Mannosidase production by viridans group streptococci

Abstract

The production of mannosidase activity by all currently recognized species of human viridans group streptococci was determined using an assay in which bacterial growth was dependent on the degradation of the high-mannose-type glycans of RNase B and subsequent utilization of released mannose. RNase B is an excellent substrate for the demonstration of mannosidase activity since it is a glycoprotein with a single glycosylation site which is occupied by high-mannose-type glycoforms containing five to nine mannose residues. Mannosidase activity was produced only by some members of the mitis group (Streptococcus mitis, Streptococcus oralis, Streptococcus gordonii, Streptococcus cristatus, Streptococcus infantis, Streptococcus parasanguinis, and Streptococcus pneumoniae) and Streptococcus intermedius of the anginosus group. None of the other species within the salivarius and mutans groups or Streptococcus peroris and Streptococcus sanguinis produced mannosidase activity. Using matrix-assisted laser desorption ionization time-of-flight mass spectrometry, it was demonstrated that the Man(5) glycan alone was degraded while Man(6) to Man(9), which contain terminal alpha(1-->2) mannose residues in addition to the alpha(1-->3), alpha(1-->6), and beta(1-->4) residues present in Man(5), remained intact.
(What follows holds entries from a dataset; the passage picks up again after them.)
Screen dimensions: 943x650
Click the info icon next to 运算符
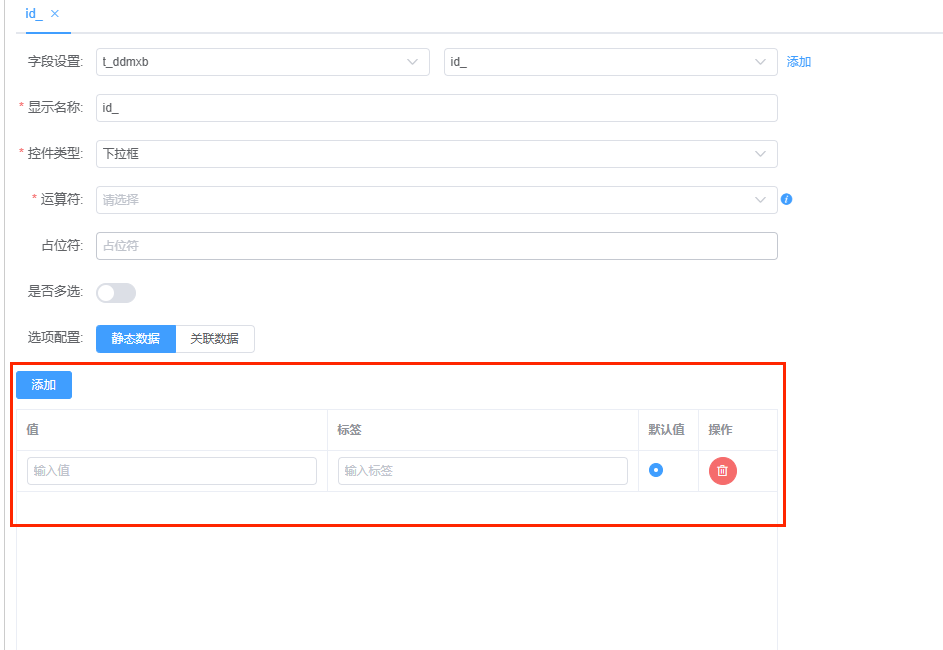click(786, 199)
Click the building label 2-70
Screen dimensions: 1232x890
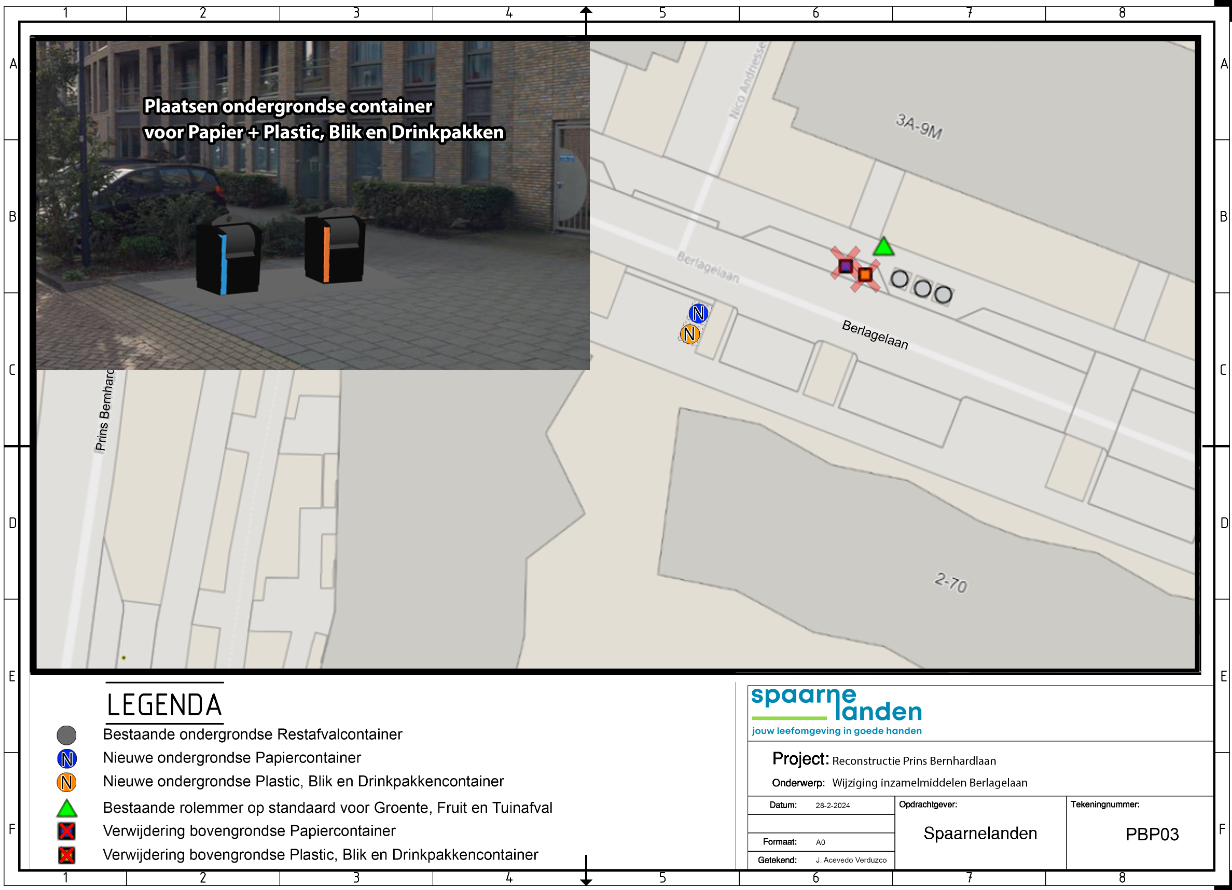click(950, 582)
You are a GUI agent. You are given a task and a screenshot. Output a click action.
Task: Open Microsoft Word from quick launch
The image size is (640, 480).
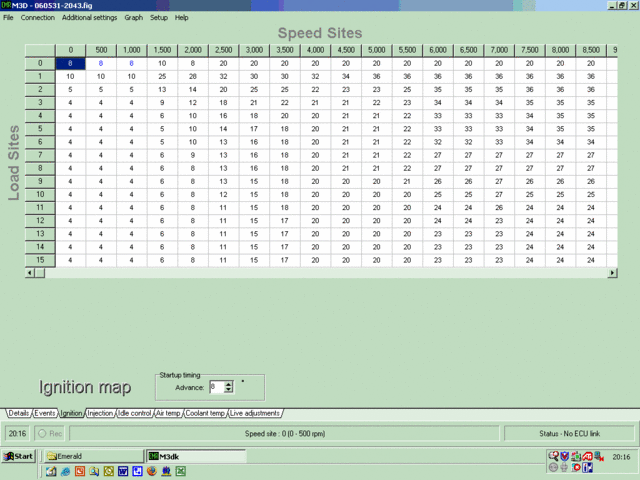coord(123,471)
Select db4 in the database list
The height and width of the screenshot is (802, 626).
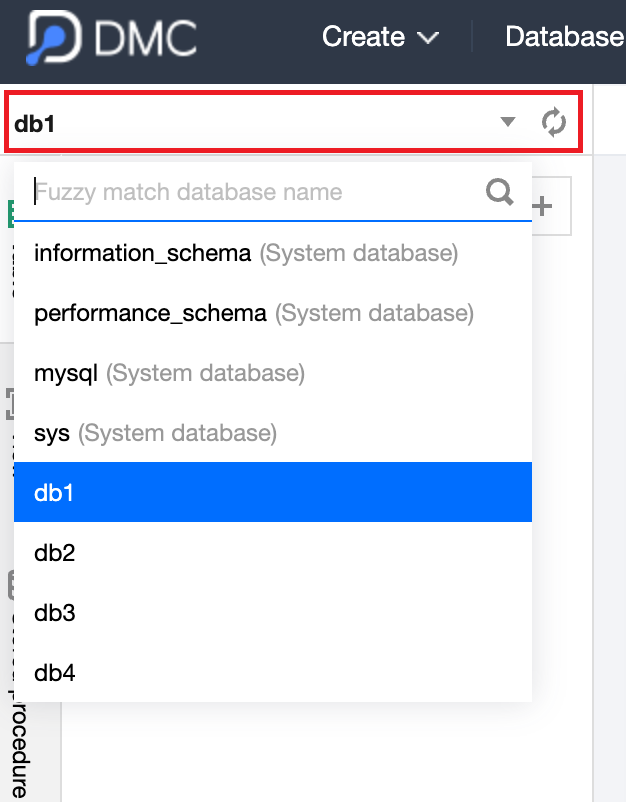(x=55, y=673)
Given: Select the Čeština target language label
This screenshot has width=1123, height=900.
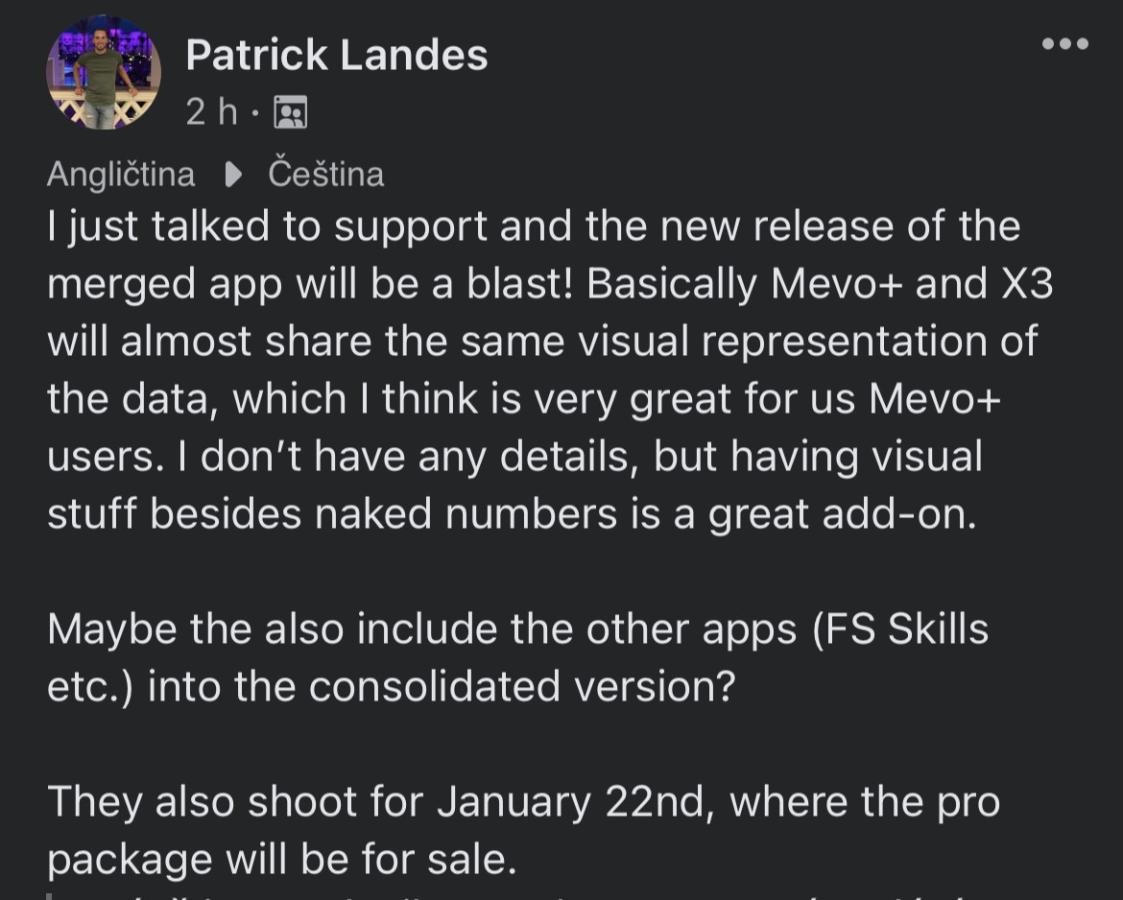Looking at the screenshot, I should (326, 175).
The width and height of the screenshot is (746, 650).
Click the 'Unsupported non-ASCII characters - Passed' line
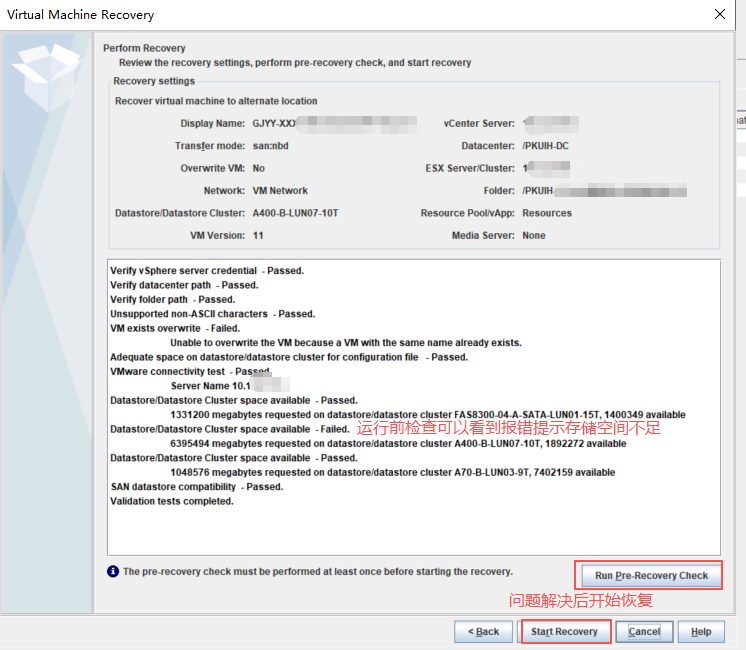[212, 314]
Investigations on mannosidase production using synthetic (4-methylumbelliferone- or p-nitrophenol-linked) alpha- or beta-mannosides as substrates indicated that there was no correlation between degradation of these substrates and degradation of the Man(5) glycan of RNase B. No species degraded these alpha-linked mannosides, while degradation of the beta-linked synthetic substrates was restricted to strains within the Streptococcus anginosus, S. gordonii, and S. intermedius species. The data generated using a native glycoprotein as the substrate demonstrate that mannosidase production within the viridans group streptococci is more widely distributed than had previously been considered.

FIG. 1

The oligosaccharide structure of the Man₅ glycoform of RNase B. Asn represents the asparagine of the polypeptide backbone. N-Acetylglucosamine and mannose are represented by GlcNAc and Man, respectively, and numbers indicate the positions of the glycosidic linkages for mannose residues. The Man₆ to Man₉ glycoforms of RNase B are formed by the addition of further mannose units [all in the α-(1→2) configuration] to the outer three residues occurring in the Man₅ glycoform.

FIG. 2

Growth of S. mutans and S. oralis cells on mannose and RNase B. S. mutans ATCC 25175^T (a) and S. oralis ATCC 35037^T (b) were cultured in minimal media supplemented with mannose (●) or RNase B (■), and growth was measured by monitoring A₆₂₀.

FIG. 3

Effect of S. mutans and S. oralis cells on RNase B glycoforms. Spent supernatants from RNase B-supplemented cultures of S. mutans ATCC 25175^T (a) and S. oralis ATCC 35037^T (b) were analyzed by MALDI-TOF MS with sinapic acid as the matrix. Man₅, Man₆, Man₇, Man₈, and Man₉ indicate the Man₅ to Man₉ glycoforms of RNase B with m/z ratios of 14,899, 15,061, 15,224, 15,386, and 15,548, respectively. RNase A is the nonglycosylated form of the protein (m/z, 13,682).